Para avaliação da viabilidade celular, utilizou-se o reagente CellTiter-Blue® (Promega, EUA), que baseia-se na capacidade de células metabolicamente ativas de reduzir o corante azul resazurina em resofurina, um produto fluorescente rosa. Após lavagem das células infectadas com 500 µL de PBS, adicionou-se às células provenientes da duplicata 500 µL de RPMI suplementado e 50 µL do reagente CellTiter- Blue (concentração final de 10%).

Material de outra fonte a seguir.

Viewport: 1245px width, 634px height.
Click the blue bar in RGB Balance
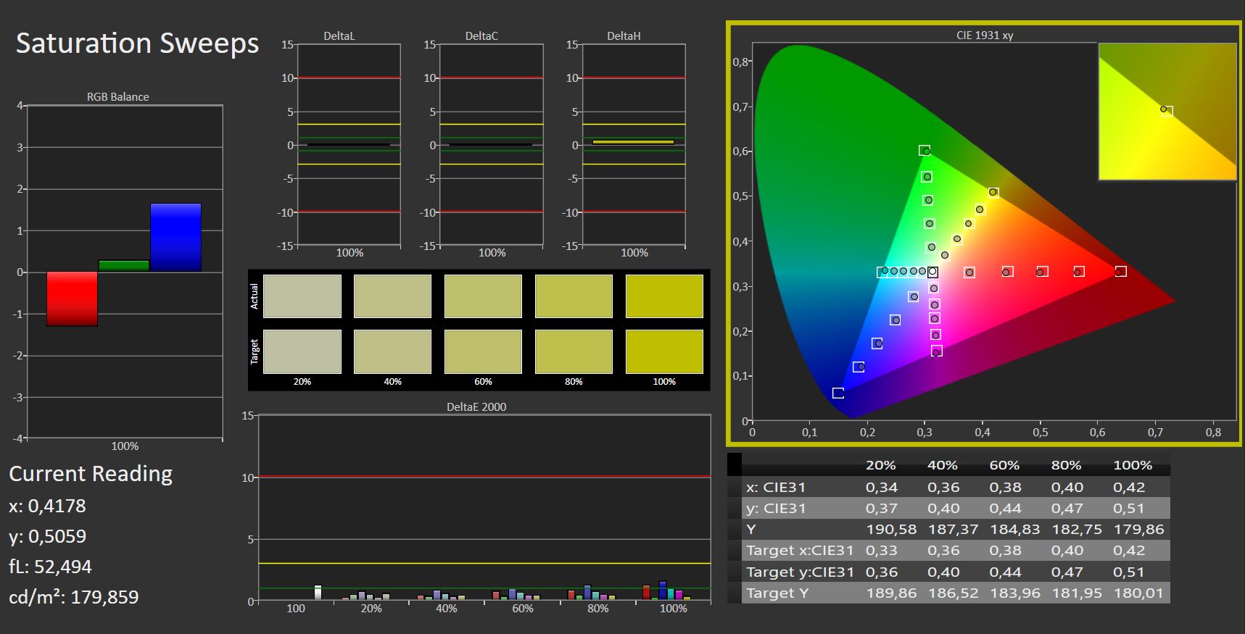(175, 238)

A reação foi incubada por 3 horas a 37°C em estufa úmida contendo 5% de CO2 e o sinal fluorescente foi quantificado utilizando-se o leitor Glo-Max® Explorer Multimode Detection System.
As células provenientes da triplicata foram lavadas com 500 µL de PBS, para retirada de restos celulares e bactérias extracelulares. Na sequência, foram rompidas utilizando-se 500 µL de SDS 0,25% (do inglês, sodium dodecyl sulfate – dodecil sulfato de sódio) e seringa e agulha (0.6mm x 25 mm), para auxiliar o rompimento dos grumos bacterianos. A suspensão foi diluída em PBS 10-1 a 10-6 vezes e semeadas em meio 7H10 suplementado com OADC. As placas foram incubadas a 37°C por 28 dias e, após esse período, foi realizada a quantificação de UFC.

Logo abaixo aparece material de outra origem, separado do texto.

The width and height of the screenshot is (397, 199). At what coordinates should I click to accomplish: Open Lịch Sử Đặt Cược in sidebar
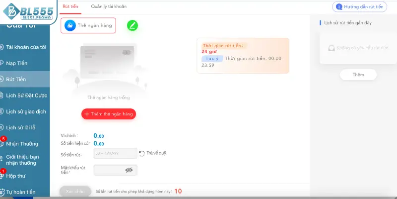click(26, 96)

5.3.11 Avaliação da atividade antimicobacteriana em estrutura granuloma-like
Os compostos também foram testados em estrutura granuloma-
like, que tem como objetivo simular a principal estrutura formada
quando ocorre a infecção por M. tuberculosis. Para a obtenção das células, foram coletados 10 mL de sangue de dois doadores saudáveis em tubos contendo EDTA (ácido etilenodiamino tetracético). Os eritrócitos foram lisados utilizando-se solução tampão de cloreto de amônio 0,8%, em proporção 1:2, durante 10 minutos, com homogeneização constante. Após centrifugação a 1200 rpm por 10 minutos, o sedimento contendo os leucócitos foi ressuspendido em 1 mL de meio RPMI suplementado com 10% de soro bovino fetal. Após contagem em câmara de Neubauer, as células em concentração 6,0 x 105/mL foram distribuídas em placas de 96 poços de fundo plano, contendo agarose 1% dissolvida em meio RPMI. Após a distribuição, as células foram infectadas com M. tuberculosis H37Rv em solução contendo 6,0 x 106 bactérias/mL (MOI = 10). As placas foram incubadas a 37°C em estufa úmida contendo 5% de CO2 por três dias, para a formação do granuloma. No quarto dia, foram adicionados os compostos na concentração 20µM e 100µM, em triplicata. Como controle, foram utilizados poços contendo INH 100µM, DMSO 1% (veículo do composto), poços sem tratamento e poços sem infecção. Após incubação por 24 horas, o sobrenadante foi retirado e as células do granuloma foram lisadas com solução de saponina 1%. O lisado foi submetido a diluições seriadas em base 10 e semeado em meio 7H10 suplementado com 10% de OADC. Após 21 dias de incubação a 37°C, foi realizada a contagem de UFC/mL. A análise dos dados foi realizada utilizando-se o
software GraphPad Prism 5. Para a análise estatística, foi utilizada a
análise de variância (ANOVA) de uma via, seguida pelo pós-teste de Bonferroni. Valores de p < 0,05 foram considerados estatisticamente significativos.